Amnesty International claims the Nigerian military has fired live ammunition, with little or no warning, to disperse members of the Indigenous People of Biafra group since August last year.
Amnesty's report, based on interviews with almost 200 people, scores of videos and more than a hundred photos, says troops and police used excessive force to disrupt gatherings.
This man claims to have been a witness to one of the attacks.
"They started shooting us, killing our brothers. Over 10 of them were lying dead there."
Police argue they did not attack people holding demonstrations.
And the army says Amnesty's statement aims to tarnish the security forces' reputation.
Army spokesman Sani Usman says Biafra separatists have behaved violently, killing five police officers at a protest in May and attacking both military and police vehicles.
But witnesses told Amnesty, while some protesters had thrown stones, burned tyres and, in one incident, shot at police, the acts did not justify the level of force used against the group.
This woman says boys as young as 15 were among the victims.
"People were dying. And people were falling on the ground, blood gushing out. The whole part of that field was filled with human beings' blood. And after a while, they start carrying dead bodies into their van. Where they took them to is what we don't know."

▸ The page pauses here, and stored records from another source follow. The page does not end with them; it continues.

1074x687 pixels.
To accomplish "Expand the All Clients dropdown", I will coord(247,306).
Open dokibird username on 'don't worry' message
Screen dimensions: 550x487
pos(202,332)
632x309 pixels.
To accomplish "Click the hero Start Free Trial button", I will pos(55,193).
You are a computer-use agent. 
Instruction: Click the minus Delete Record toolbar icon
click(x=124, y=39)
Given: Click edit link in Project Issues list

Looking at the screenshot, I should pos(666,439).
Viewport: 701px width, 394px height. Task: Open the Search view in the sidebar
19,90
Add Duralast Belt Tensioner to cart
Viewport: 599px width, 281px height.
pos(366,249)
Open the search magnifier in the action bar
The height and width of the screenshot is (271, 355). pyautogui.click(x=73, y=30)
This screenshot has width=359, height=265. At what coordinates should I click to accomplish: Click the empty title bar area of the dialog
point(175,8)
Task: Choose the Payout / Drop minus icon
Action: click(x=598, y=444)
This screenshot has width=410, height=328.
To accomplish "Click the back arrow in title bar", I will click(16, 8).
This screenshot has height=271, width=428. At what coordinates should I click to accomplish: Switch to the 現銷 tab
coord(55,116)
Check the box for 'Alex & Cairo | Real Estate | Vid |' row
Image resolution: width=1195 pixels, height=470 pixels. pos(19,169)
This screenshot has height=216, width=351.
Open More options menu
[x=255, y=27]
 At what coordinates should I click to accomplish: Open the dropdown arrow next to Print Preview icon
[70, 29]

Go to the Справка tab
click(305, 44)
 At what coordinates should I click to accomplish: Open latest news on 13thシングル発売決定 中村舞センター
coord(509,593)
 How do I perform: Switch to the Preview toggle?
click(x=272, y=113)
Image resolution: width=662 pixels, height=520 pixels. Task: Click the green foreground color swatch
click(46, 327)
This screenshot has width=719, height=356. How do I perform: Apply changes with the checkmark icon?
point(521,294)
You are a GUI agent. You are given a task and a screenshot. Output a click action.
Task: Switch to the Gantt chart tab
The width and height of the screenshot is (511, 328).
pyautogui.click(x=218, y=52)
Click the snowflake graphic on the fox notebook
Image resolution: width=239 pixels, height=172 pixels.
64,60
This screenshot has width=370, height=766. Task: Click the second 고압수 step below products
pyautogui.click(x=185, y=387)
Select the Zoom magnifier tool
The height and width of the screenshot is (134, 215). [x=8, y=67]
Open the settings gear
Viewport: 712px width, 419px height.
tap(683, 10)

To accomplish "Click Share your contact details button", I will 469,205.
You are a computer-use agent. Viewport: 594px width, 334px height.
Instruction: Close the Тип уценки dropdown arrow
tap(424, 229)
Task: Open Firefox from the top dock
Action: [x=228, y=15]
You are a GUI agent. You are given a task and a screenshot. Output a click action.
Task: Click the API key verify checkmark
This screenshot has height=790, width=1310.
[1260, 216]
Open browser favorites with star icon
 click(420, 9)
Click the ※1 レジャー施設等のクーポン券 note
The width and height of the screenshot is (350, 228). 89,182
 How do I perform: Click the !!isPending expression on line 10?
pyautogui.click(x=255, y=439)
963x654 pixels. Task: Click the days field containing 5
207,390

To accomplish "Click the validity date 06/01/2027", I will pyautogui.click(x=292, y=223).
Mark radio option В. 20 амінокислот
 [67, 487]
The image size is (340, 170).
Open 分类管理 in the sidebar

Secessionist feeling has simmered in the country's south-east since the Biafra separatist rebellion in 1967 that pushed for an independent state.
It was flagged to be a homeland for the Igbo people, one of the country's largest ethnic groups.
The war, which raged for three years, is estimated to have killed a million people.
Tensions flared again after Indigenous People of Biafra leader Nnamdi Kanu was detained in October last year.
He was charged with criminal conspiracy and belonging to an illegal society.
Supporters held protests in response, and Amnesty claims they were dispersed with live ammunition.
The interim director of Amnesty International Nigeria, Makmid Kamara, has called on authorities to launch an investigation into the matter.
He says the increased militarisation in policing is disturbing.
"We are concerned about the increasing militarisation of routine policing functions, because we think it is creating a lot of scope for the Nigerian army to be killing -- what we would consider killing at will -- innocent people, people who hold a dissenting voice."
Mr Kamara says Amnesty is particularly concerned that, out of the 36 states in Nigeria, the military is currently deployed in 30.
"The increasing military presence in these states across Nigeria is, in itself, something that should raise concern for ordinary Nigerians and for everybody involved in ensuring that human rights are respected, protected and fulfilled. And we think that the current level of the use of military as the first point of call to address peaceful processions, peaceful gatherings and demonstrations is something that the Nigerian government has to stop, because, one, it gives the army what they consider a carte blanche excuse for killing innocent people, because the army is trained to kill and not to police processions or protests or demonstrations. They are trained to eliminate whoever they see as the enemy."
The report is the latest in a string of accusations Amnesty has levelled at the army.
It says more than 8,000 people died in detention during a crackdown on the militant group Boko Haram in 2015.
The rights group also says soldiers killed hundreds of Shiite Muslims in the northern city of Zaria late last year.
A judicial inquiry in August concluded 347 people were killed and buried in mass graves after those clashes.